▸ **THE TASK**
Copy every entry exactly as it stands, though any image it holds should stay out of the copy.

(Stored data)
◆ ◆ ◆ ◆

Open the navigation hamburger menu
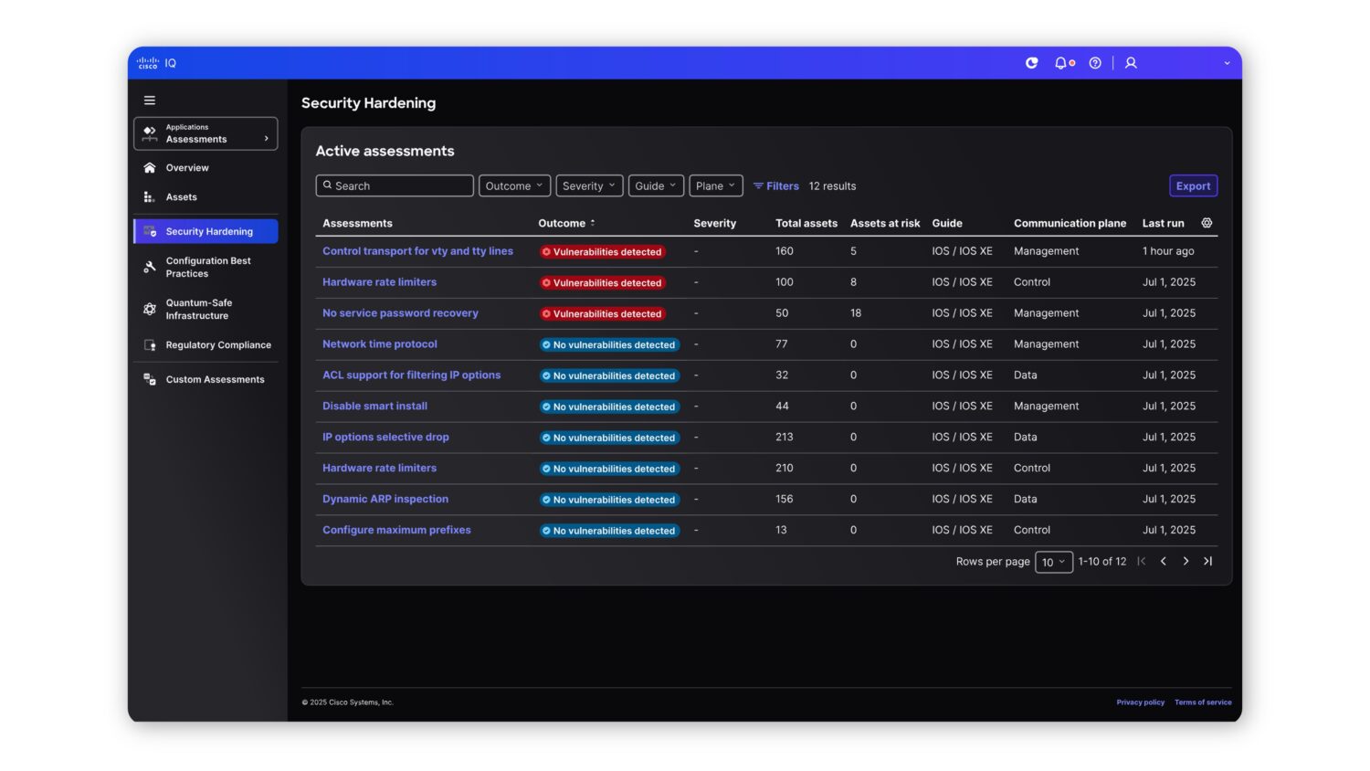The height and width of the screenshot is (771, 1370). coord(150,100)
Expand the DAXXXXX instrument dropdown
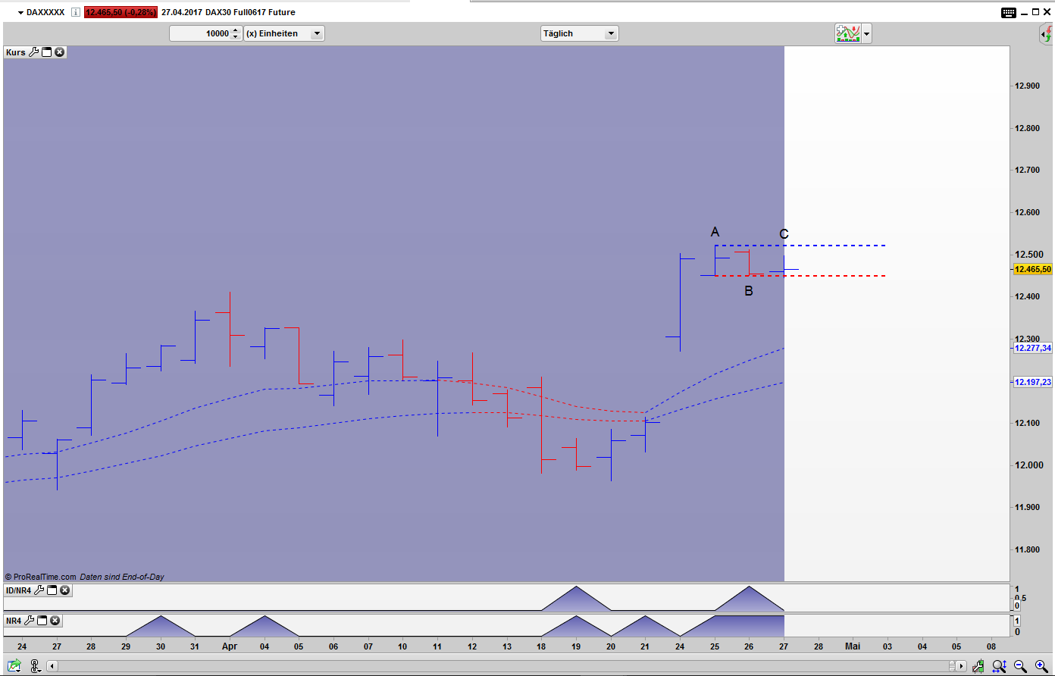This screenshot has height=676, width=1055. tap(21, 13)
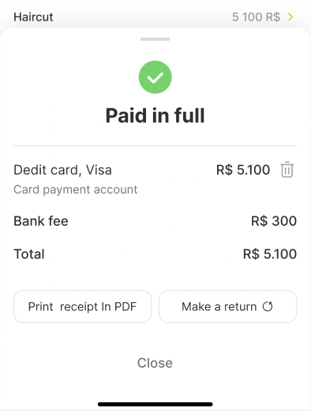This screenshot has width=311, height=411.
Task: Tap the sheet drag handle bar
Action: [x=156, y=39]
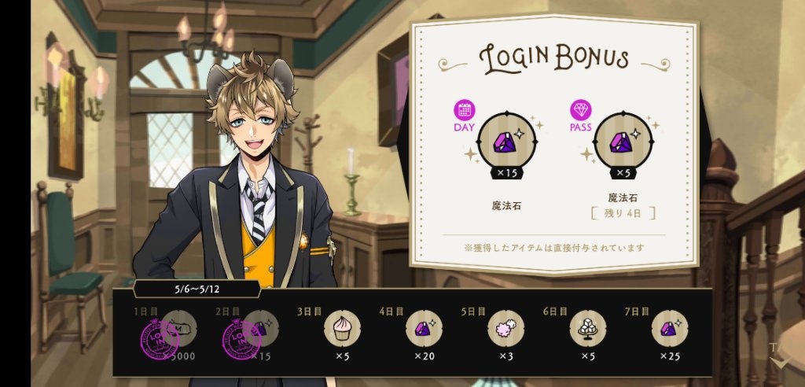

◆ ◆ ◆ ◆

▸ **YOUR SOLUTION**
Open the navigation hamburger menu
The height and width of the screenshot is (771, 1370). coord(150,100)
Expand the DAXXXXX instrument dropdown
This screenshot has height=676, width=1055. tap(21, 13)
This screenshot has width=311, height=411.
Task: Tap the sheet drag handle bar
Action: [x=156, y=39]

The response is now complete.